English content

Deployment of an LLM with local RAG Ollama and PrivateGPT

Olivier 10 min de lecture
Image generated by ChatGPT 4o
Image generated by ChatGPT 4o

POC to obtain your private and free AI with Ollama and PrivateGPT

This article follows my first two articles on similar deployments, namely LM Studio as an inference server (LLM model) with its very restrictive license and then with Jan whose AGPL v3 license is one of the most ethical.

Here we will create this POC with Ollama, which is graciously distributed under the Open Source MIT license. All the information is here: https://ollama.com/
No graphical interface but command line (CLI), although it is entirely possible to install a graphical interface, Web or more comprehensive, for Ollama, thanks to the many projects that offer it. The goal here is to stay minimalist and get the job done with as few components as possible.

I assume you have followed my first article, at least for the theoretical explanations and the basic tools necessary for building this POC (Proof of Concept). Otherwise, I strongly encourage you to do so if you do not already have the required skills in this area!

Technologies required for this POC

  • Apple MacBook Pro M2 MAX platform with 32 GB of RAM.
  • Homebrew as a package manager for the macOS operating system.
  • iTerm2 as the terminal.
  • Python 3.11 with Pyenv to manage multiple versions of Python without risking instability on the MacBook.
  • Poetry as the package and dependency manager for the Python language.
  • Make, a cross-platform tool to automate the compilation and installation of software.
  • Ollama, a framework coded in Go (83%) to run LLM models locally. Here we are under the MIT license, so it’s Open Source but with a lot of freedom, including the ability to integrate the code into proprietary code. We love it for its simplicity and the encouragement to innovate that this license provides, but we like it less for the risk of having our code looted by grave robbers, oops, Git repo looters.
  • PrivateGPT, the second major component of our POC, along with Ollama, will be our local RAG and our graphical interface in web mode.

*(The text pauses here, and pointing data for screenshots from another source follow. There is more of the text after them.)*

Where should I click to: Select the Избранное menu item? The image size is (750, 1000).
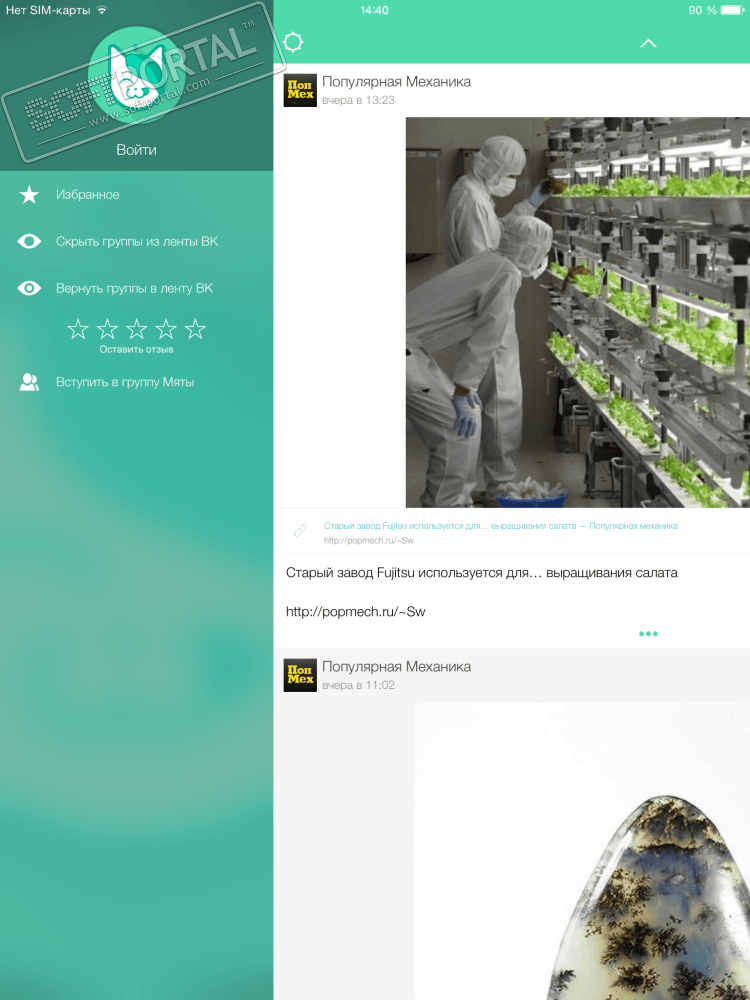136,195
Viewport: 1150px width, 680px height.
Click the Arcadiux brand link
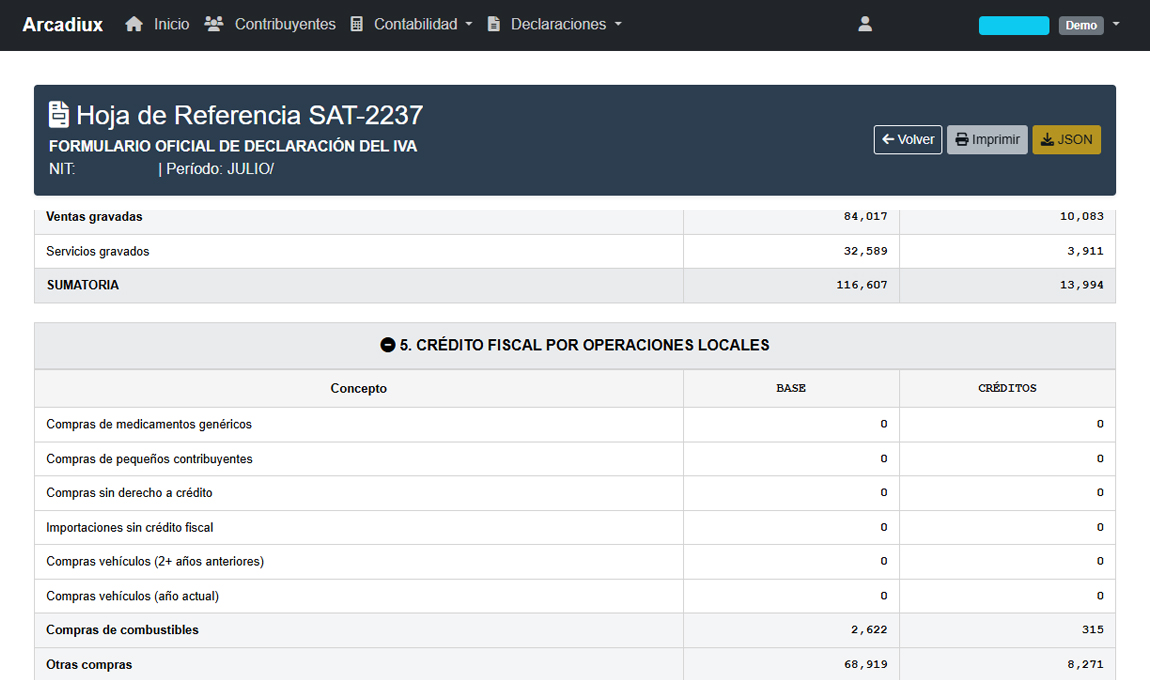click(x=62, y=24)
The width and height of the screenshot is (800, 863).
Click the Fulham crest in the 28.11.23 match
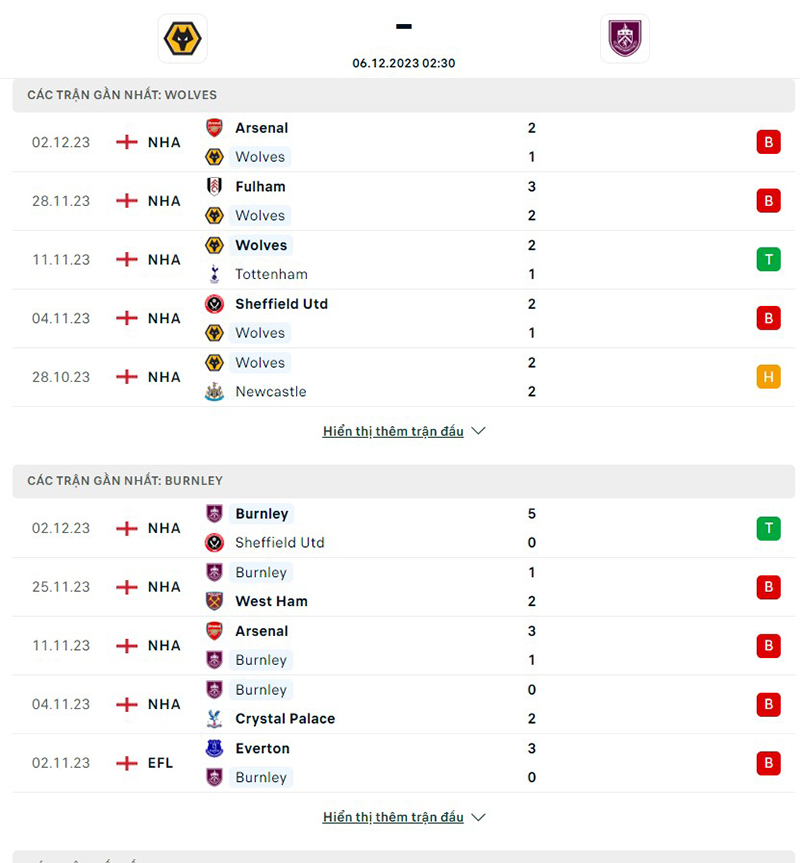(214, 187)
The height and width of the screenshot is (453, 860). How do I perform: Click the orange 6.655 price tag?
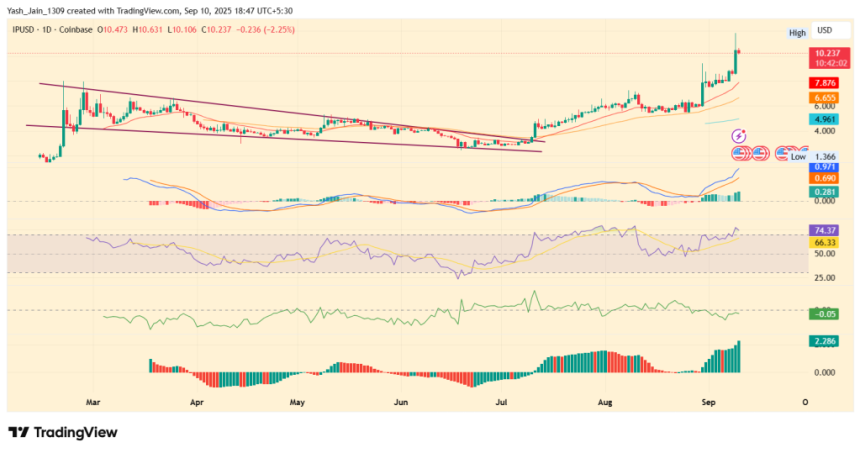click(x=825, y=98)
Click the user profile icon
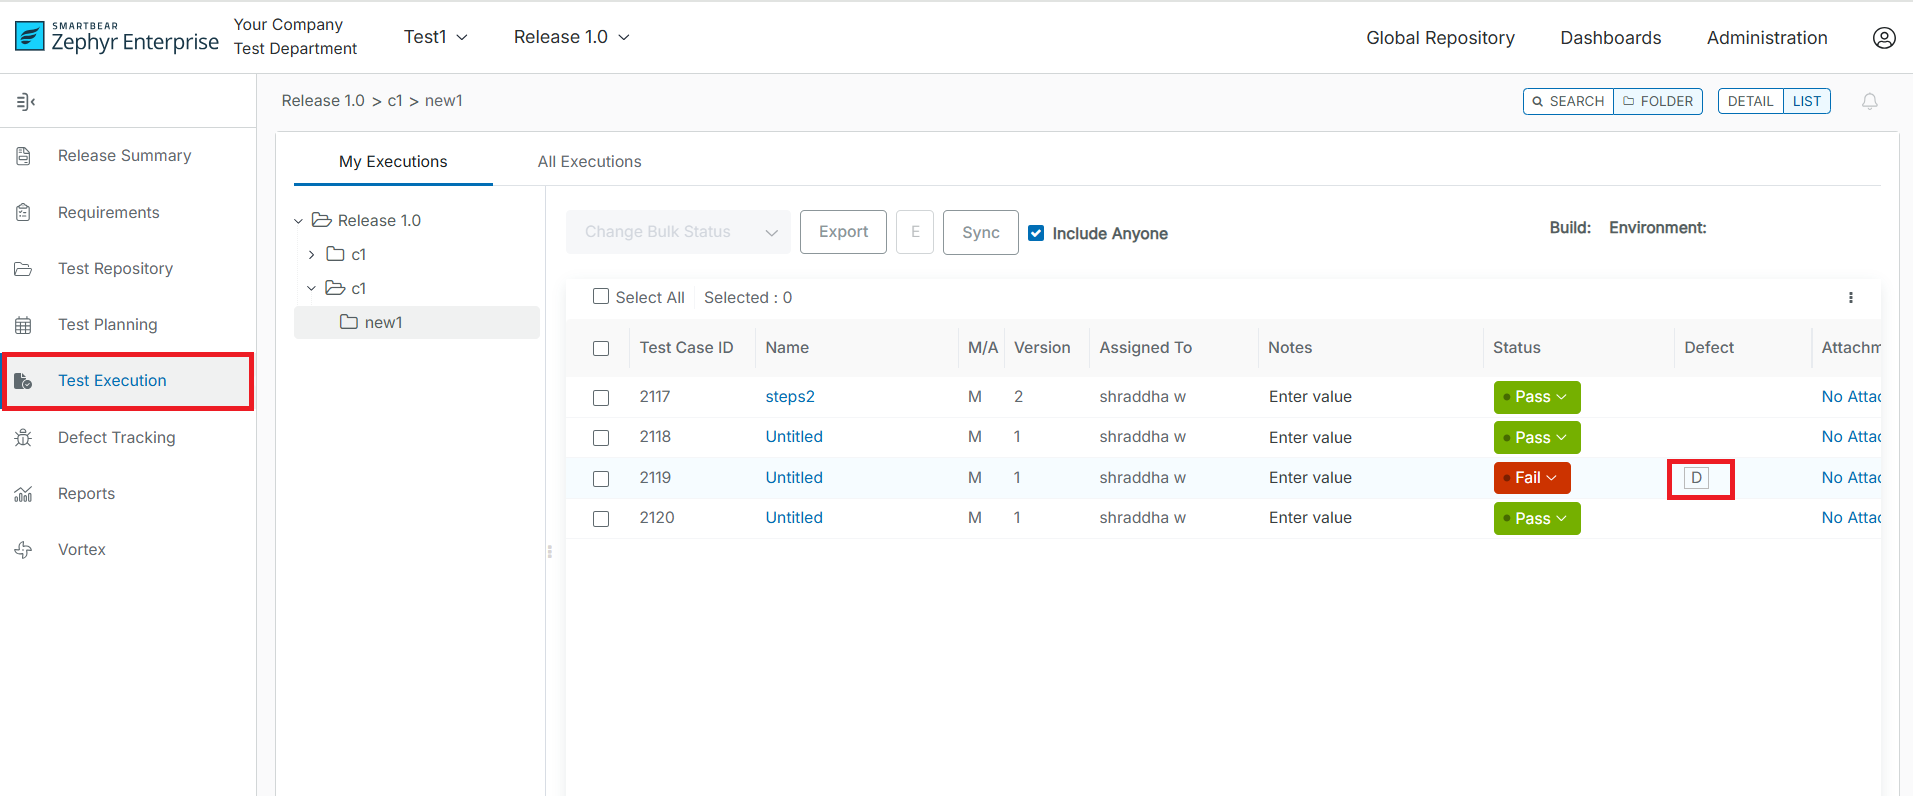 (1883, 38)
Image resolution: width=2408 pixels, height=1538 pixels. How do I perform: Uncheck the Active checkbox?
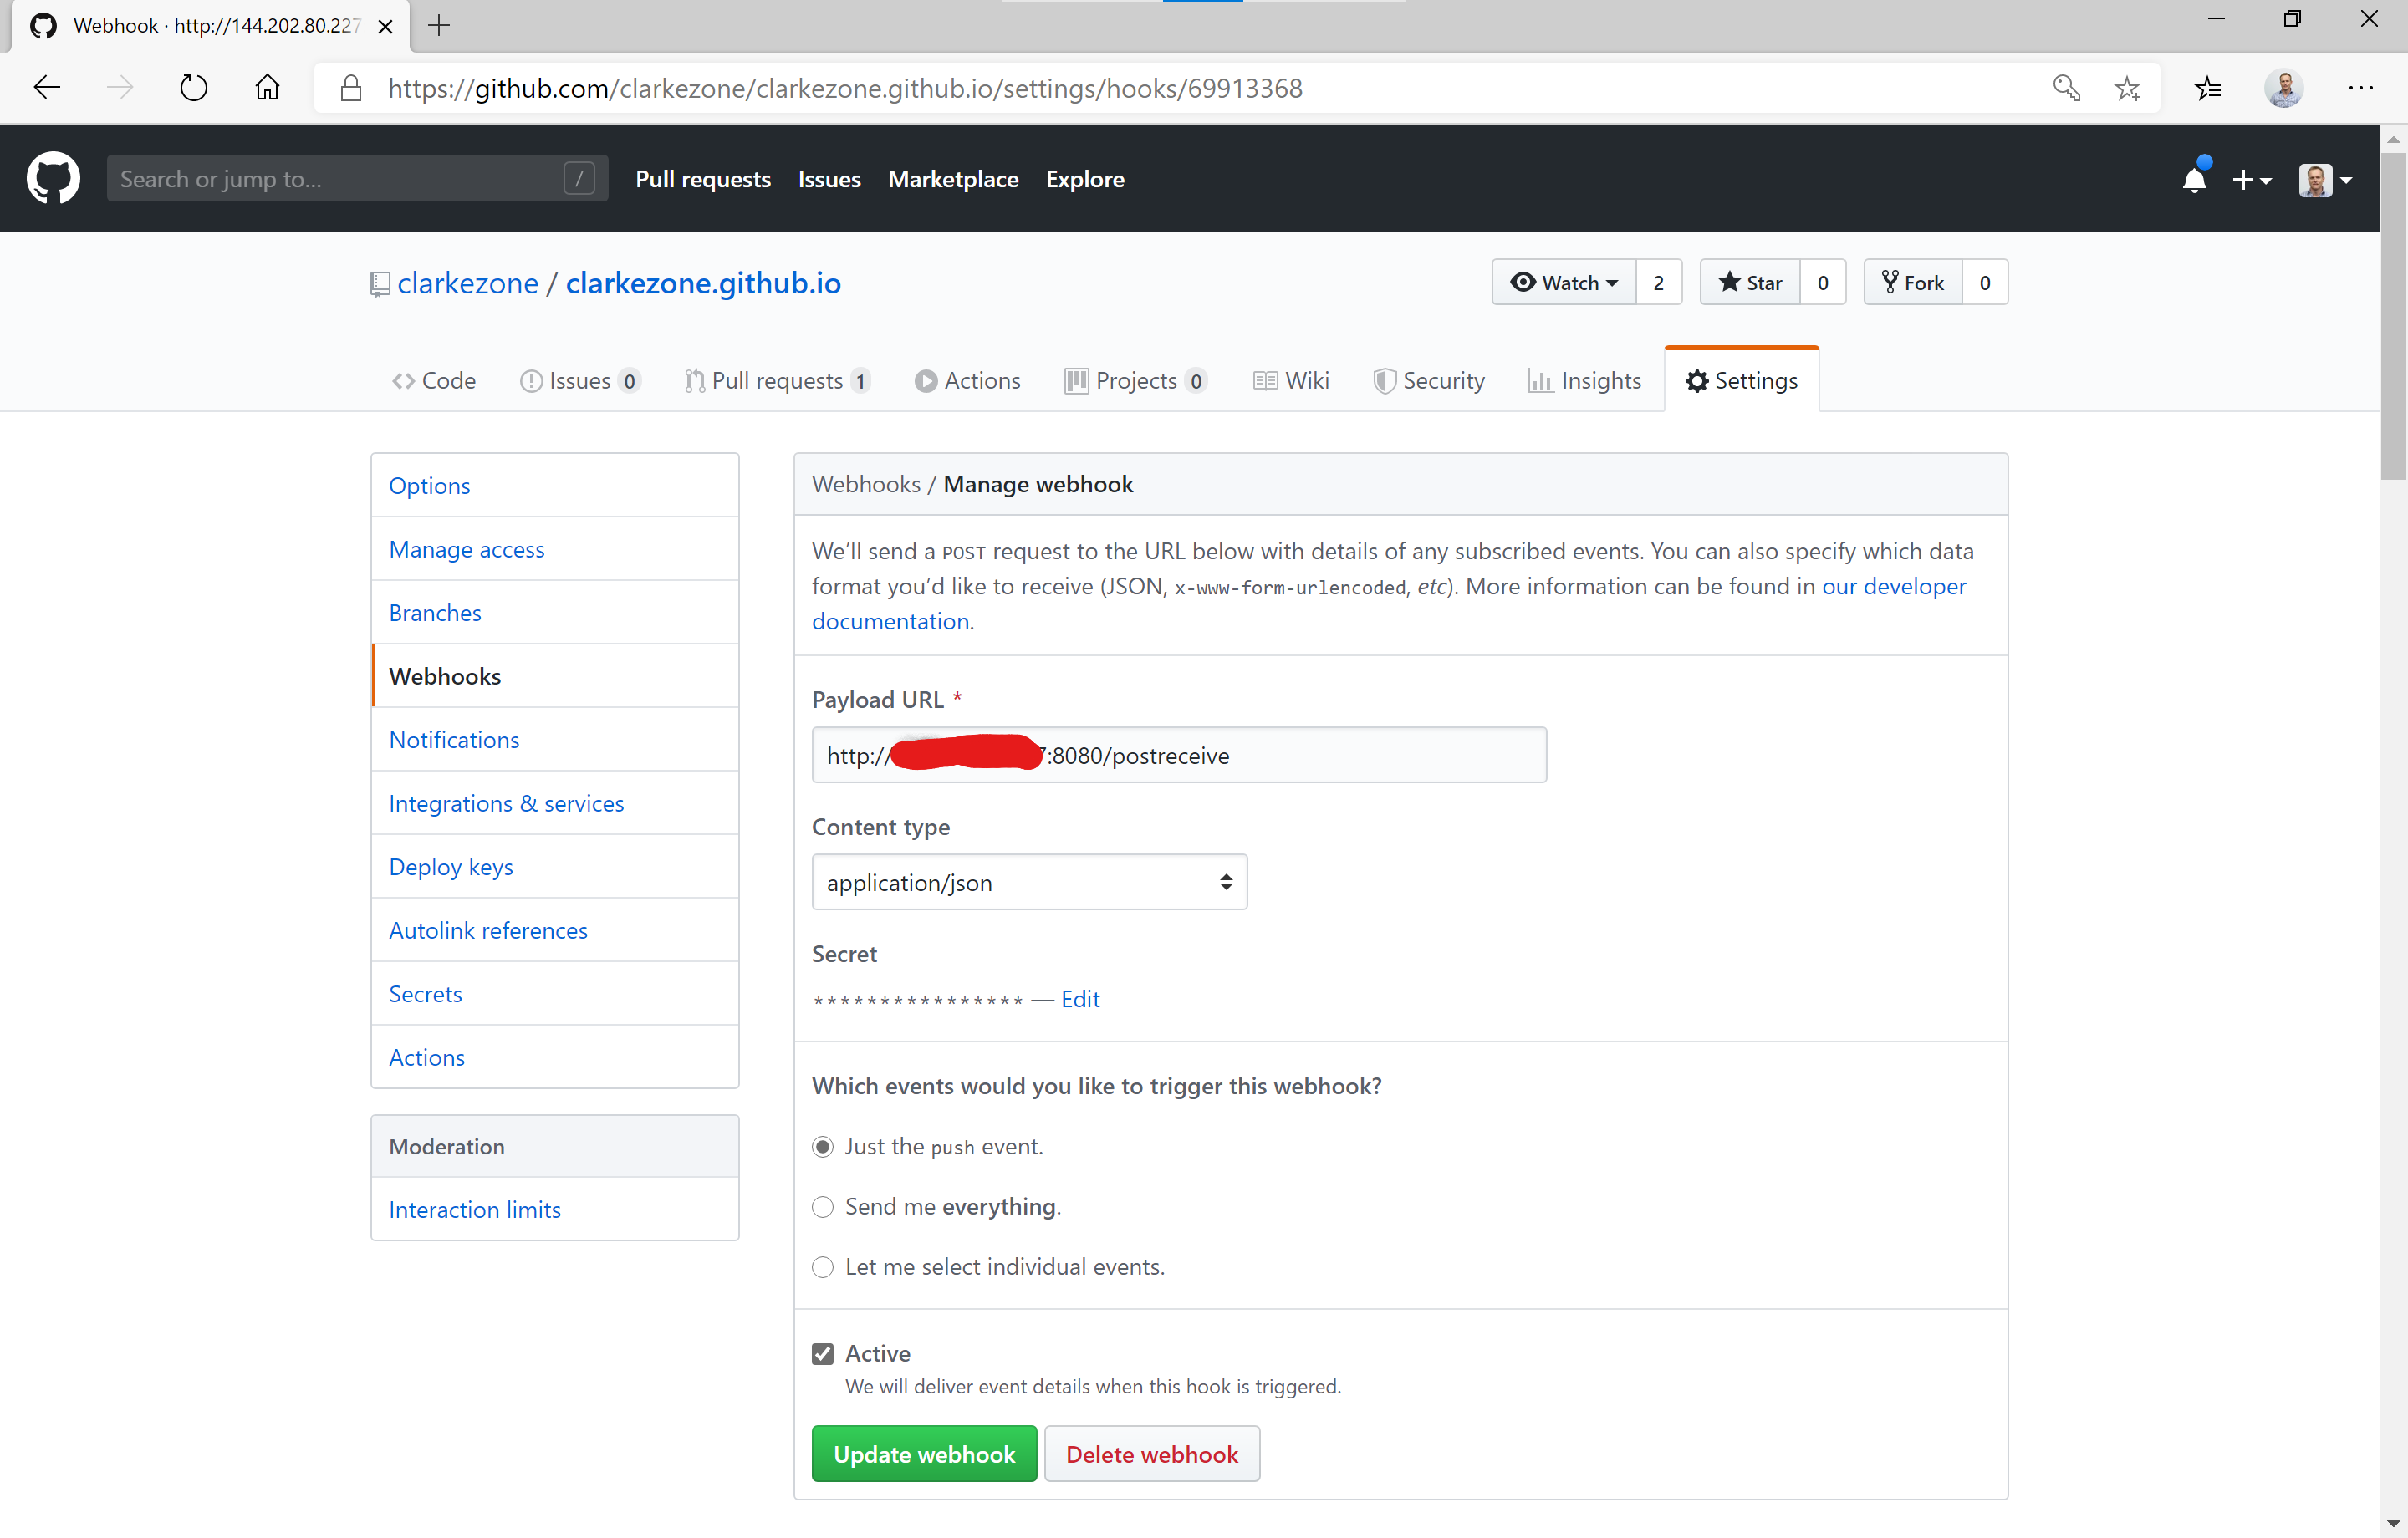822,1353
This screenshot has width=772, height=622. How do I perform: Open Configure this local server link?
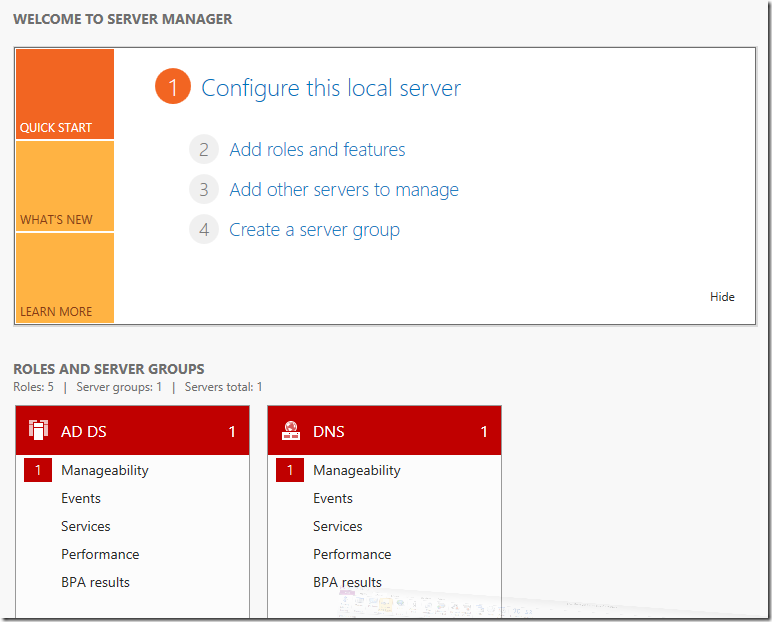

It provides us with a development framework in generative AI that is private, secure, customizable, and easy to use.

Knowledge required for this POC

In terms of knowledge, no prerequisites other than knowing how to use the command line in a terminal, an editor like Vim or Nano within this terminal, or even VS Code (Visual Studio Code), which is free and very useful if you do a little or a lot of development. It’s a source code editor developed by Microsoft. It is designed to be lightweight yet powerful, offering a comprehensive development experience for developers. Oh yes, some knowledge of Git but again the bare minimum: knowing how to clone a repository, and I’ll provide the commands if it’s new to you.

Let’s go!

As mentioned above, I assume you know how to manage the basic tools necessary for the operation of PrivateGPT (Homebrew, Python, Pyenv, Poetry…) or that you have consulted my first article to deploy them.

Deployment of Components

If you have already deployed LM Studio or Jan, PrivateGPT, HuggingFace_Hub by following my previous articles, then I suggest you create a new branch of your Git to run your tests for Ollama. This is what I will present here.

Creating a New Git Branch for PrivateGPT, Dedicated to Ollama

Navigate to your development directory /private-gpt

Ensure you are in your main branch “main”, your terminal should display the following:

private-gpt git:(main)

Otherwise, switch to your main branch with the command:

git checkout main

Create a new branch suitable for this project with the Ollama framework. In my case, I named it “ollama-local-embeddings” to maintain the logic of my previous two articles.

git checkout -b ollama-local-embeddings

You are now in your new functional branch, your terminal indicates:

private-gpt git:(ollama-local-embeddings)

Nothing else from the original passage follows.